Re-evaluate implications of augmenting the context for JSON-LD extensibility (JSON-only processors get confused)

From https://github.com/swicg/activitypub-trust-and-safety/issues/98 a tangential issue was raised regarding context augmentation and whether contexts can/should be "trusted".

In AS2-Core we have the following sections:

- 2.1 "JSON-LD" https://www.w3.org/TR/activitystreams-core/#jsonld
- 5 "Extensibility" https://www.w3.org/TR/activitystreams-core/#extensibility

Support for "extension" properties using JSON-LD is somewhat poor in the current fedi ecosystem, and many publishers and consumers hardcode certain terms with the expectation that they expand to certain IRIs or concepts, but not actually verifying that they do.

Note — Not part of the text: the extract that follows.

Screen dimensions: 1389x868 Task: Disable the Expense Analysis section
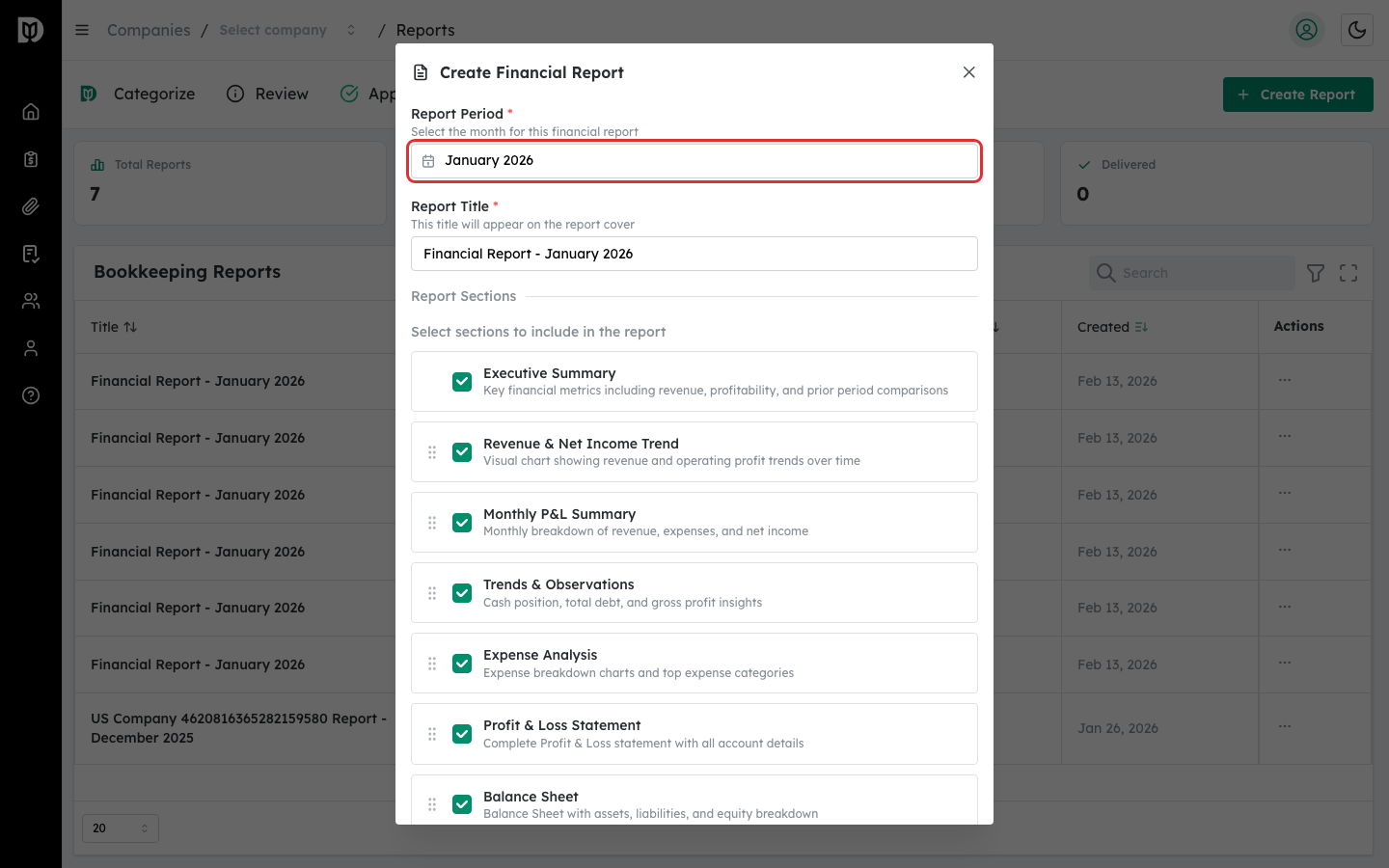pos(462,664)
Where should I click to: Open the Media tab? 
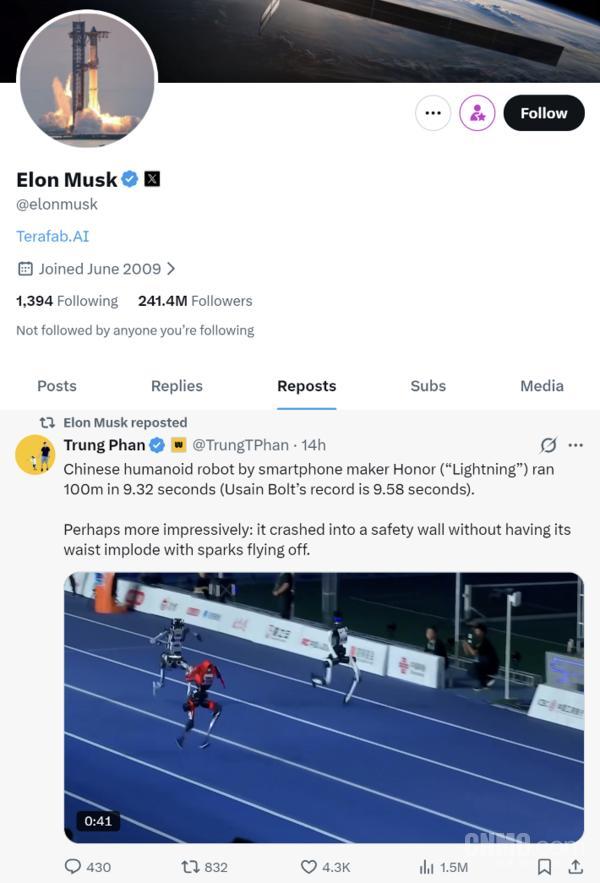pyautogui.click(x=542, y=386)
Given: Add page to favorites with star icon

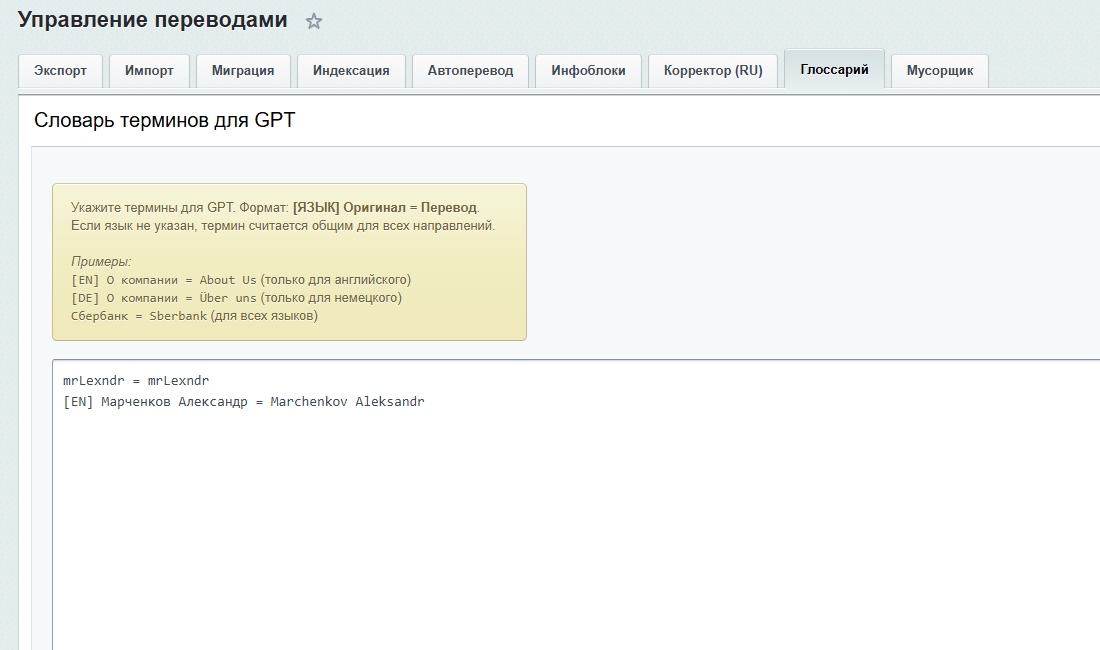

When compact terms are not expanded to full IRIs, there is a potential for semantic confusion. AS2 hardcodes `actor` to mean `https://www.w3.org/ns/activitystreams#actor`, i.e. "who performed an activity", but in other formats it could expand to `http://schema.org/actor` which is defined as "who performed a role in a movie or creative work".

## Potential approaches

We have a few options for dealing with this:

### Do not augment the context

The most straightforward thing to do is to say that AS2 documents SHOULD NOT augment the context, and should use partially-compacted JSON-LD for any "extension" properties. This makes the representation of AS2 documents unambiguous.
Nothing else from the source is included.